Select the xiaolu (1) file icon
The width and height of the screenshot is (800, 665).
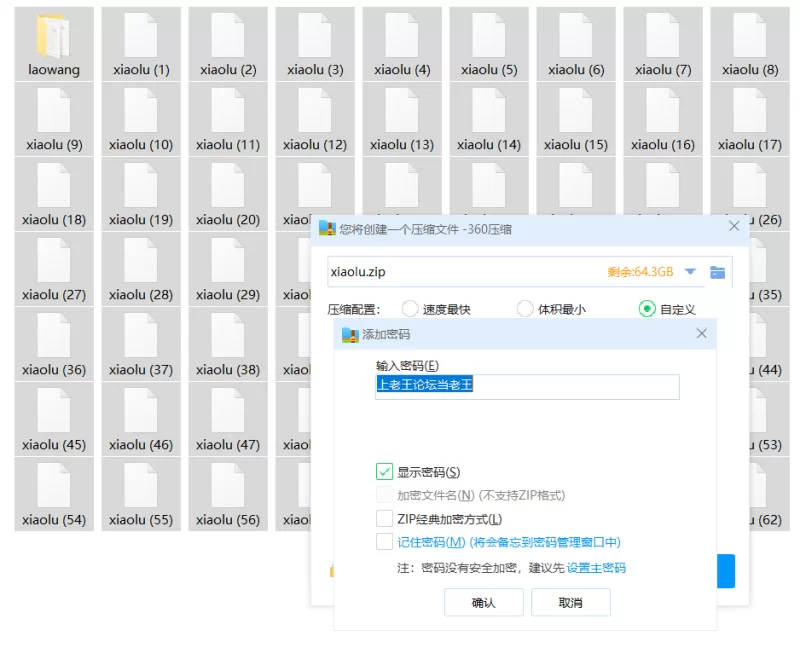141,36
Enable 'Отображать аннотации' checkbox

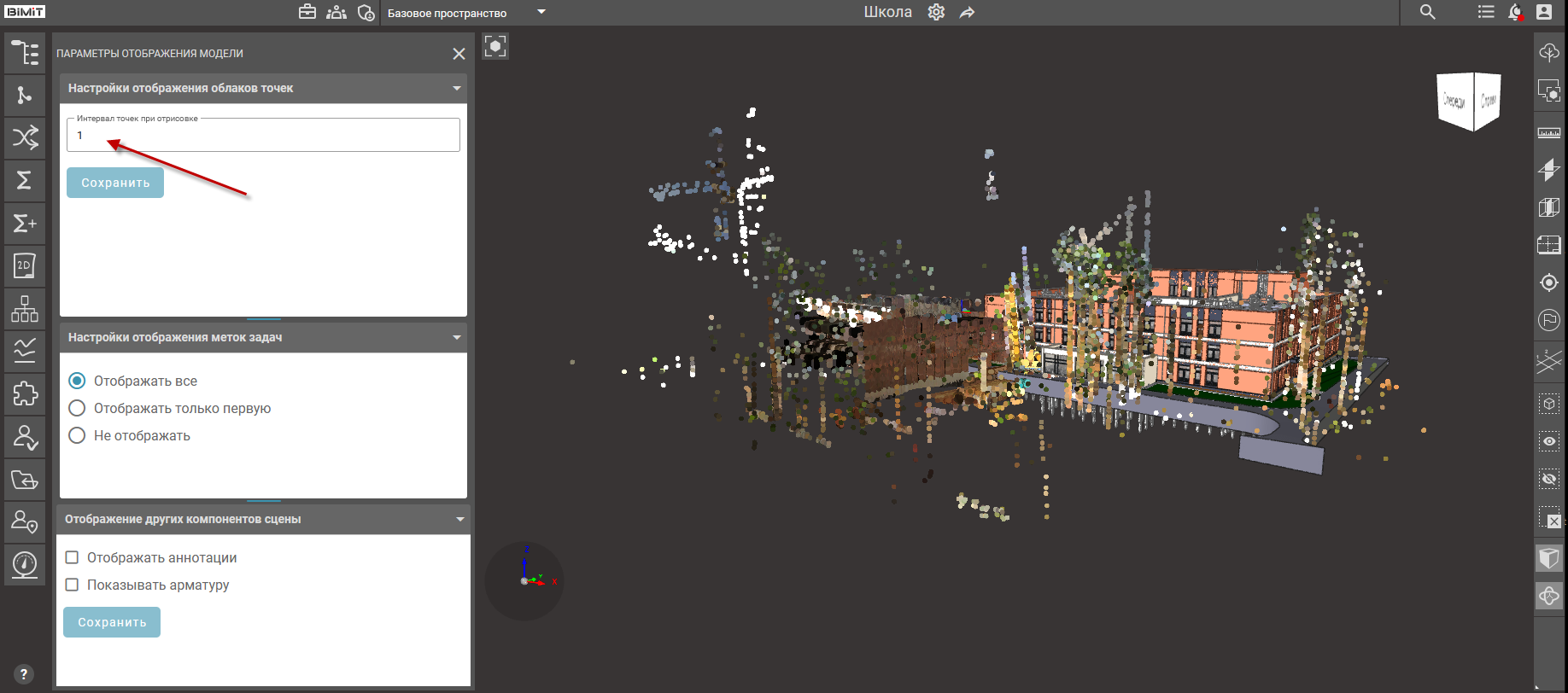[x=73, y=557]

§ §

STATED PROBLEM> Rewrite the items above so that "file icon" becomes "document icon", leaving every other word unchanged. Omit the pictures from the answer.

FINISHED ANSWER>
Select the xiaolu (1) document icon
The width and height of the screenshot is (800, 665).
141,36
Enable 'Отображать аннотации' checkbox

[x=73, y=557]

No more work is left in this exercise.